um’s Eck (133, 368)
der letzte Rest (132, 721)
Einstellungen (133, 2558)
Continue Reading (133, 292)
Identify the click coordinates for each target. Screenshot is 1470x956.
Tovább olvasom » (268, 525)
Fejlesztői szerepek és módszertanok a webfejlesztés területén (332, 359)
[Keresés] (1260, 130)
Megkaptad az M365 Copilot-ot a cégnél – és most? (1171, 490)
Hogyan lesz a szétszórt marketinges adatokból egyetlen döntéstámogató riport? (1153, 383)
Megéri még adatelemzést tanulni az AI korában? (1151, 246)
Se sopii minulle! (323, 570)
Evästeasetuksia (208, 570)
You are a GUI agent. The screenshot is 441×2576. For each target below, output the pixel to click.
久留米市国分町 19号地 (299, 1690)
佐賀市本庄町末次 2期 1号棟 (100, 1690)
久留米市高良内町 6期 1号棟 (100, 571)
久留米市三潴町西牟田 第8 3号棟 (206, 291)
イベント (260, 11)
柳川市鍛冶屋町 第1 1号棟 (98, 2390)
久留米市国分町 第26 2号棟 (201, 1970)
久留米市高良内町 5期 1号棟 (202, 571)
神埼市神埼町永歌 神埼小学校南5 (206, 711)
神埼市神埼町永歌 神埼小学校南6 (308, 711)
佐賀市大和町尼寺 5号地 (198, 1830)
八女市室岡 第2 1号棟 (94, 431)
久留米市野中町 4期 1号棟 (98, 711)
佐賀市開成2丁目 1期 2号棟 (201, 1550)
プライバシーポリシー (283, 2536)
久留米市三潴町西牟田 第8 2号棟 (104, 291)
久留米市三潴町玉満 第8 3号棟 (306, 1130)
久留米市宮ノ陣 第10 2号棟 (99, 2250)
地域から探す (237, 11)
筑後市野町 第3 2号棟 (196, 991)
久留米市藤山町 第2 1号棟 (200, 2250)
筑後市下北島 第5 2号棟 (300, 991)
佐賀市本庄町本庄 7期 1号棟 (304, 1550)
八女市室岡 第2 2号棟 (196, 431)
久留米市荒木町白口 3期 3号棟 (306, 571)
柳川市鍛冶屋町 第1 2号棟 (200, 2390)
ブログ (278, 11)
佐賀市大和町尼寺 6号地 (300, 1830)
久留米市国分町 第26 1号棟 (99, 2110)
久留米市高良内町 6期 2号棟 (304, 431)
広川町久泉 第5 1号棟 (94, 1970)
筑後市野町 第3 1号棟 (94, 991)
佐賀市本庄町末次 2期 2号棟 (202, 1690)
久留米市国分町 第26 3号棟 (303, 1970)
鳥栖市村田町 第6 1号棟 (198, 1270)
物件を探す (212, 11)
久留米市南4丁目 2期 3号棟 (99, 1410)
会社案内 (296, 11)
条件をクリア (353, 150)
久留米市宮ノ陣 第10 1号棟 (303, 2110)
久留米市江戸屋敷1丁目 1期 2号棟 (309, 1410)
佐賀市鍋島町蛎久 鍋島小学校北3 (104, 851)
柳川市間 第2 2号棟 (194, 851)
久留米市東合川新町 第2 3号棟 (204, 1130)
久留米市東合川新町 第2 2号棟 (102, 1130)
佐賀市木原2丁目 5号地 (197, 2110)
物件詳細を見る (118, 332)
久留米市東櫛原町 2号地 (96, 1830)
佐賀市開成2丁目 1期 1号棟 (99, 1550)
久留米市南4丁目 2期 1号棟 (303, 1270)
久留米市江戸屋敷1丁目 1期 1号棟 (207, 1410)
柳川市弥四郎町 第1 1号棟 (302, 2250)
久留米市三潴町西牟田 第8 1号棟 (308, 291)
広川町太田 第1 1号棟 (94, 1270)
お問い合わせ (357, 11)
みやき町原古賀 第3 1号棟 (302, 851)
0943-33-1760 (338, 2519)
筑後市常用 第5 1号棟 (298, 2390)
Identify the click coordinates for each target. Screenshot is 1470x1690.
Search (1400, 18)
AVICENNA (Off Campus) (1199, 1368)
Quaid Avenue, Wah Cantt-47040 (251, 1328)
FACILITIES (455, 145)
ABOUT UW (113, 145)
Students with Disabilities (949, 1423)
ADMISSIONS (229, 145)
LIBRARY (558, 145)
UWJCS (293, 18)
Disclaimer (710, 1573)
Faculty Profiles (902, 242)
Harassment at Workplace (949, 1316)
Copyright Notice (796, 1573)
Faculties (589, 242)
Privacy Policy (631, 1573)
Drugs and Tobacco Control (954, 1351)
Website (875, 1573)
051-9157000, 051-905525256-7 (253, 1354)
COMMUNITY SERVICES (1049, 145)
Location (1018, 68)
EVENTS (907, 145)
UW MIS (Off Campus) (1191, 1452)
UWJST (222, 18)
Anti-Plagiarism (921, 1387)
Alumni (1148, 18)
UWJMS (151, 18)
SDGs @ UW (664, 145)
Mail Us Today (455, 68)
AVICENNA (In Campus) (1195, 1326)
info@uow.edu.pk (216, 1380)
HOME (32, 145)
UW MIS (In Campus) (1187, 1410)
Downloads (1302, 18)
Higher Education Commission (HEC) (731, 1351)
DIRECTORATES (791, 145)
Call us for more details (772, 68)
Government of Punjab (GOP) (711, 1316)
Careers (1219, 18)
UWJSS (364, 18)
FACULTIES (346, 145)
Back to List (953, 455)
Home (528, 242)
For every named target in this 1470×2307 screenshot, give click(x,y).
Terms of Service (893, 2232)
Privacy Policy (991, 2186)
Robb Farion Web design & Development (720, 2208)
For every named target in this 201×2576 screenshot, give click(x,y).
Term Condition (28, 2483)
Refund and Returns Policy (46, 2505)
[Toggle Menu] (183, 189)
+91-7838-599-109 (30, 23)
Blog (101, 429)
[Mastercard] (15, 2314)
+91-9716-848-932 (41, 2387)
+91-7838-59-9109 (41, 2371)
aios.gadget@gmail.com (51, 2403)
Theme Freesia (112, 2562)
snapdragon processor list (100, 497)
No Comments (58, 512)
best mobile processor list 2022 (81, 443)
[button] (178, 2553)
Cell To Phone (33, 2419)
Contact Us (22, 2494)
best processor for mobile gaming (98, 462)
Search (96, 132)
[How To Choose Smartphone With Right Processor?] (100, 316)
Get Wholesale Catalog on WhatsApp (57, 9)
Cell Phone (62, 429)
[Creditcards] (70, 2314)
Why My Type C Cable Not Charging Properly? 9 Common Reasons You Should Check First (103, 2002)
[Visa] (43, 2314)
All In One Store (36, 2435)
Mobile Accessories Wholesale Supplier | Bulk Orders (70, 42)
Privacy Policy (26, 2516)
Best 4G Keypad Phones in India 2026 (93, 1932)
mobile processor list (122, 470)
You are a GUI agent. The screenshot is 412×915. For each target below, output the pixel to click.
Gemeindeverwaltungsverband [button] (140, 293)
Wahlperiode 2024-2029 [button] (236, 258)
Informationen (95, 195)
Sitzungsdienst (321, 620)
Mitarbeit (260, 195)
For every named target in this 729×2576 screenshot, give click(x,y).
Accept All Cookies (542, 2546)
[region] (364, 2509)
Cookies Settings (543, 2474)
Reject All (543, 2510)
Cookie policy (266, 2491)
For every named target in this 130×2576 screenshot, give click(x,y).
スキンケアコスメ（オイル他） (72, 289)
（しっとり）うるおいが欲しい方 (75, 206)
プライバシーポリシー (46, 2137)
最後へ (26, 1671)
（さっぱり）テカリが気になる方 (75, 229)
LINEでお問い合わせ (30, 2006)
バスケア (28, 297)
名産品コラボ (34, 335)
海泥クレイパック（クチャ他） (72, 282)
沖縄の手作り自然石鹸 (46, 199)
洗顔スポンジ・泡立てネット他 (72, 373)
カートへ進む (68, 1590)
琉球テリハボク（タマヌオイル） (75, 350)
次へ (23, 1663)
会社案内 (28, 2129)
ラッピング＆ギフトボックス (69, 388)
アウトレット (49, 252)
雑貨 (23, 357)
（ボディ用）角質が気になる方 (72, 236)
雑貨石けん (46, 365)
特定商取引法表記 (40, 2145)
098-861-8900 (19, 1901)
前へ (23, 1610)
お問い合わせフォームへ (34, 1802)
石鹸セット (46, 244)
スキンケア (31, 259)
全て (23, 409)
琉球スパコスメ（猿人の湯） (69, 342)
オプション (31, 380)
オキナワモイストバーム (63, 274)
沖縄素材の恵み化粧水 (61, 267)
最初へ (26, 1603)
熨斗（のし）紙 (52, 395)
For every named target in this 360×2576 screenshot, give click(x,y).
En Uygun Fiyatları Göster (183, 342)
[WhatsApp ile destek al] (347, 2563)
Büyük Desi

== Your instructions ==
Starting with the line that holds "snapdragon processor list (100, 497)" and ending with the line that holds "Accept All Cookies (542, 2546)", retype every line in the data above exactly, and nothing else.

== Solution ==
snapdragon processor list (100, 497)
No Comments (58, 512)
best mobile processor list 2022 (81, 443)
[button] (178, 2553)
Cell To Phone (33, 2419)
Contact Us (22, 2494)
best processor for mobile gaming (98, 462)
Search (96, 132)
[How To Choose Smartphone With Right Processor?] (100, 316)
Get Wholesale Catalog on WhatsApp (57, 9)
Cell Phone (62, 429)
[Creditcards] (70, 2314)
Why My Type C Cable Not Charging Properly? 9 Common Reasons You Should Check First (103, 2002)
[Visa] (43, 2314)
All In One Store (36, 2435)
Mobile Accessories Wholesale Supplier | Bulk Orders (70, 42)
Privacy Policy (26, 2516)
Best 4G Keypad Phones in India 2026 (93, 1932)
mobile processor list (122, 470)
You are a GUI agent. The screenshot is 412×915. For each target below, output the pixel to click.
Gemeindeverwaltungsverband [button] (140, 293)
Wahlperiode 2024-2029 [button] (236, 258)
Informationen (95, 195)
Sitzungsdienst (321, 620)
Mitarbeit (260, 195)
For every named target in this 729×2576 screenshot, give click(x,y).
Accept All Cookies (542, 2546)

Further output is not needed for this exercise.